◆ **Task item**
Return each record exactly as it appears, so that nothing is dropped or altered.

◆ **Listed entries**
Content starts

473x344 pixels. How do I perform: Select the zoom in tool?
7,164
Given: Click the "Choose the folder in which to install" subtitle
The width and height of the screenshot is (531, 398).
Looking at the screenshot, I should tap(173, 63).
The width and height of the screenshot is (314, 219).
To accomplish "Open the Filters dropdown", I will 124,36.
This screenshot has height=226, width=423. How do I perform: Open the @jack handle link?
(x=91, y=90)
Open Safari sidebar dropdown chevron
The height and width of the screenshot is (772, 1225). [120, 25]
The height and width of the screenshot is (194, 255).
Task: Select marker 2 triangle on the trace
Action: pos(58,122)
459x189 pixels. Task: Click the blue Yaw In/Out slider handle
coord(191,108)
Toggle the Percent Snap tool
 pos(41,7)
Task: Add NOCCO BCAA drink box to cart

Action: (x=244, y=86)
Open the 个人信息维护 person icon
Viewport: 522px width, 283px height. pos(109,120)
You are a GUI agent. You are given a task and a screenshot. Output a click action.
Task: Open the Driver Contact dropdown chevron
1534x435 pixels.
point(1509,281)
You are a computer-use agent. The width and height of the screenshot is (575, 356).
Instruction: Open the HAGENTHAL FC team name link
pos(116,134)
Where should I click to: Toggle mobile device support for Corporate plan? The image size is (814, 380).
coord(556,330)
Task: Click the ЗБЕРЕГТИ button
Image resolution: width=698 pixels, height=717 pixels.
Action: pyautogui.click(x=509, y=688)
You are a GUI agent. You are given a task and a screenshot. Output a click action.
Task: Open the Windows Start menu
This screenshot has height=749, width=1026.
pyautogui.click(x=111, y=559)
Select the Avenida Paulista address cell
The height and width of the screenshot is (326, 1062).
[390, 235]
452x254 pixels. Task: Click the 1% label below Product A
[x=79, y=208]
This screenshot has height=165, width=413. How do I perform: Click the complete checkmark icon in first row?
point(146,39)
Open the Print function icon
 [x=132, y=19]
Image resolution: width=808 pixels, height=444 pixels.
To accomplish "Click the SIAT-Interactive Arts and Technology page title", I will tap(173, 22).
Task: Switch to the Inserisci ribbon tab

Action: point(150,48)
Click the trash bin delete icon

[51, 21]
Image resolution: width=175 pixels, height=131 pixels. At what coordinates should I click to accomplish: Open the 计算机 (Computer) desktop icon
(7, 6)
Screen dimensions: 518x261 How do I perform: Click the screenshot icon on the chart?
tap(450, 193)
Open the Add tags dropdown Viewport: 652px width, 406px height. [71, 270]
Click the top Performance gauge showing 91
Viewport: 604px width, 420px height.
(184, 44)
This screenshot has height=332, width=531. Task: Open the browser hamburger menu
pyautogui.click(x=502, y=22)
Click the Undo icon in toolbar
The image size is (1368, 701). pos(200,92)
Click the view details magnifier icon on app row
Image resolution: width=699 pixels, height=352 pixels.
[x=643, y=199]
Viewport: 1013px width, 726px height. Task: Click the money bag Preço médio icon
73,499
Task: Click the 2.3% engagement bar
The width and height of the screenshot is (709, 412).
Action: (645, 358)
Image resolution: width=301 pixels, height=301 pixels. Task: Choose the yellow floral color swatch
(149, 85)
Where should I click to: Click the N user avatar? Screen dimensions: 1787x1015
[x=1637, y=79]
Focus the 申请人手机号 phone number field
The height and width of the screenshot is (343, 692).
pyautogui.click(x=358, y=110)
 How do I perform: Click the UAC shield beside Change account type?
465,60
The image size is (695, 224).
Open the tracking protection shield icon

Content ends

◆ **Response to this task**
473x344 pixels. How do I perform: Select the zoom in tool?
7,164
Given: Click the "Choose the folder in which to install" subtitle
The width and height of the screenshot is (531, 398).
Looking at the screenshot, I should tap(173, 63).
The width and height of the screenshot is (314, 219).
To accomplish "Open the Filters dropdown", I will 124,36.
This screenshot has height=226, width=423. How do I perform: Open the @jack handle link?
(x=91, y=90)
Open Safari sidebar dropdown chevron
The height and width of the screenshot is (772, 1225). [120, 25]
The height and width of the screenshot is (194, 255).
Task: Select marker 2 triangle on the trace
Action: pos(58,122)
459x189 pixels. Task: Click the blue Yaw In/Out slider handle
coord(191,108)
Toggle the Percent Snap tool
 pos(41,7)
Task: Add NOCCO BCAA drink box to cart

Action: (x=244, y=86)
Open the 个人信息维护 person icon
Viewport: 522px width, 283px height. pos(109,120)
You are a GUI agent. You are given a task and a screenshot. Output a click action.
Task: Open the Driver Contact dropdown chevron
1534x435 pixels.
point(1509,281)
You are a computer-use agent. The width and height of the screenshot is (575, 356).
Instruction: Open the HAGENTHAL FC team name link
pos(116,134)
Where should I click to: Toggle mobile device support for Corporate plan? The image size is (814, 380).
coord(556,330)
Task: Click the ЗБЕРЕГТИ button
Image resolution: width=698 pixels, height=717 pixels.
Action: pyautogui.click(x=509, y=688)
You are a GUI agent. You are given a task and a screenshot. Output a click action.
Task: Open the Windows Start menu
This screenshot has height=749, width=1026.
pyautogui.click(x=111, y=559)
Select the Avenida Paulista address cell
The height and width of the screenshot is (326, 1062).
[390, 235]
452x254 pixels. Task: Click the 1% label below Product A
[x=79, y=208]
This screenshot has height=165, width=413. How do I perform: Click the complete checkmark icon in first row?
point(146,39)
Open the Print function icon
 [x=132, y=19]
Image resolution: width=808 pixels, height=444 pixels.
To accomplish "Click the SIAT-Interactive Arts and Technology page title", I will tap(173, 22).
Task: Switch to the Inserisci ribbon tab

Action: point(150,48)
Click the trash bin delete icon

[51, 21]
Image resolution: width=175 pixels, height=131 pixels. At what coordinates should I click to accomplish: Open the 计算机 (Computer) desktop icon
(7, 6)
Screen dimensions: 518x261 How do I perform: Click the screenshot icon on the chart?
tap(450, 193)
Open the Add tags dropdown Viewport: 652px width, 406px height. [71, 270]
Click the top Performance gauge showing 91
Viewport: 604px width, 420px height.
(184, 44)
This screenshot has height=332, width=531. Task: Open the browser hamburger menu
pyautogui.click(x=502, y=22)
Click the Undo icon in toolbar
The image size is (1368, 701). pos(200,92)
Click the view details magnifier icon on app row
Image resolution: width=699 pixels, height=352 pixels.
[x=643, y=199]
Viewport: 1013px width, 726px height. Task: Click the money bag Preço médio icon
73,499
Task: Click the 2.3% engagement bar
The width and height of the screenshot is (709, 412).
Action: (645, 358)
Image resolution: width=301 pixels, height=301 pixels. Task: Choose the yellow floral color swatch
(149, 85)
Where should I click to: Click the N user avatar? Screen dimensions: 1787x1015
[x=1637, y=79]
Focus the 申请人手机号 phone number field
The height and width of the screenshot is (343, 692).
pyautogui.click(x=358, y=110)
 How do I perform: Click the UAC shield beside Change account type?
465,60
The image size is (695, 224).
Open the tracking protection shield icon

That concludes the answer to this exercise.